RECORD EXTRACTS
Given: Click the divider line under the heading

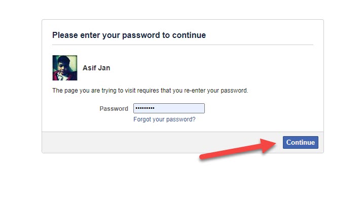Looking at the screenshot, I should [x=183, y=45].
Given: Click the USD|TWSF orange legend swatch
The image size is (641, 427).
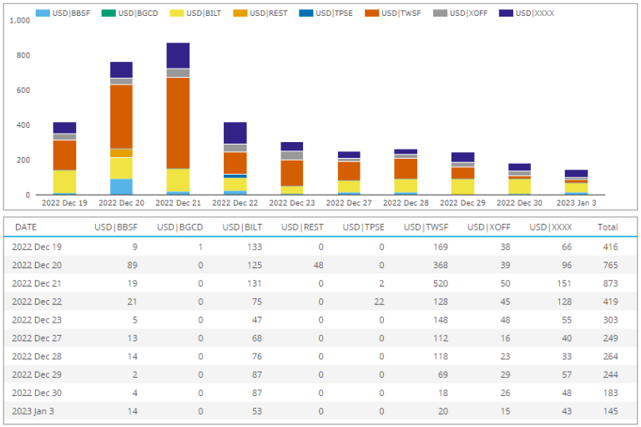Looking at the screenshot, I should 371,13.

WORK INSTRUCTION
Wherever an image sits in the data, omit it; everything else must be copied exactly.

OUTPUT FOR THIS TASK
Given: Click the divider line under the heading

Looking at the screenshot, I should [x=183, y=45].
Given: Click the USD|TWSF orange legend swatch
The image size is (641, 427).
Looking at the screenshot, I should 371,13.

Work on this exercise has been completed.